As a therapist in private practice in Rockville, Maryland, specializing in helping individuals with body-image issues, I am particularly passionate about raising awareness about the myths that we are told around our bodies.

Whether it’s post-baby, post- college, or any other life stage, we are sold two major lies by the diet and beauty industry, surrounding this notion of trying to “get your body back.”

Myth # 1: Our bodies are meant to stay the same over time.

There’s a societal belief that our bodies are meant to stay the same over time and that any changes are a “failure” on our behalf.

However, the reality is that our bodies are meant to change as we age. Our bodies are not slabs of marble. Thus, putting your self-worth into your body or appearance-is a recipe for discontent. As humans, it is natural for our bodies to change over time, whether that means weight changes, changes in body-shape, or signs of ageing. We are simply not meant to look the same as we did in high school, until the end of our lives!

Additionally, there may be physiological reasons why your body is changing. For instance, during menopause, women often gain belly-fat. However, this is actually adaptive, as it helps women to produce more estrogen (which they produce less of during menopause).

Jessi Haggerty, a registered dietitian and certified personal trainer, explains,

“When your ovaries no longer produce estrogen, the body’s adipose tissue (fat tissue) takes over to produce and regulate estrogen in the body. An increase in body fat is our bodies’ way of adapting in order to regulate estrogen production as we age. Since estrogen depletion is the main cause of many of the negative side effects associated with menopause, increased regulation of this hormone can help mitigate many of these undesirable symptoms.”

Further, diet-culture and the beauty industry teaches us that we should try to reduce or eliminate other signs of ageing and changes in appearance, such as wrinkles. While men and women both face these pressures, I believe that a fixation on appearing “youthful” and “attractive” is more pervasive among messaging targeted towards women.

Having the privilege to age, is not something that everyone will have the gift of experiencing.

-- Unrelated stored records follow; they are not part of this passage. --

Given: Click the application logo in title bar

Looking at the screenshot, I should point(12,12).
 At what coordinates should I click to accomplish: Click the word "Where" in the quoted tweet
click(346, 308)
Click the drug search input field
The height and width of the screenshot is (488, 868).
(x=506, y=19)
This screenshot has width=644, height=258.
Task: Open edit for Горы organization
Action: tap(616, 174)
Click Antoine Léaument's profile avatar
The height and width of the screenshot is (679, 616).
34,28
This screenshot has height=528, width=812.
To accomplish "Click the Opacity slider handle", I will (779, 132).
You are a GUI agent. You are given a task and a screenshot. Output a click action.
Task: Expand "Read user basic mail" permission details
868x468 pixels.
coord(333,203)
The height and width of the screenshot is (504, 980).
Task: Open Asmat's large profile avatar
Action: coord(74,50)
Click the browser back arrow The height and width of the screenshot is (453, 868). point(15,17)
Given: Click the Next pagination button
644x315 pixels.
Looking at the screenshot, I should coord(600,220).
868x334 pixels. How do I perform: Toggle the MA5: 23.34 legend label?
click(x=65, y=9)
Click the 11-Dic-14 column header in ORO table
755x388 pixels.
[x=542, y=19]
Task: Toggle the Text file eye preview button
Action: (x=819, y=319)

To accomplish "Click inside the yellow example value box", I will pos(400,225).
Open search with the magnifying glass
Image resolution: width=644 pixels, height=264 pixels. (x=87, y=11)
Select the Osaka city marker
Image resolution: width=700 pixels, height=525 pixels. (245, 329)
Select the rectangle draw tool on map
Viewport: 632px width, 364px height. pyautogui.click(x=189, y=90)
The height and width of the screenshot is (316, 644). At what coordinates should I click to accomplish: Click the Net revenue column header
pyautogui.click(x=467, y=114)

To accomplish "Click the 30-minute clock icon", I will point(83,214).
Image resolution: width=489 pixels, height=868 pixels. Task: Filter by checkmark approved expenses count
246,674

What if instead of seeing signs of ageing as flaws, you took a moment to feel gratitude for the years full of laughter that caused the creases on your face?

Additionally, after giving birth women are also faced with a ton of societal pressure to “get their bodies back.” After birthing an actual human life (what could be more amazing?!) women are promptly reminded of their true value, which is their ability to “look attractive” and “be thin” (I hope that you can recognize the sarcasm is this sentence).

What if instead of seeing stretch marks and post-baby body-differences as “flaws,” you took some time to be thankful for the amazing thing that your body just enabled you to do?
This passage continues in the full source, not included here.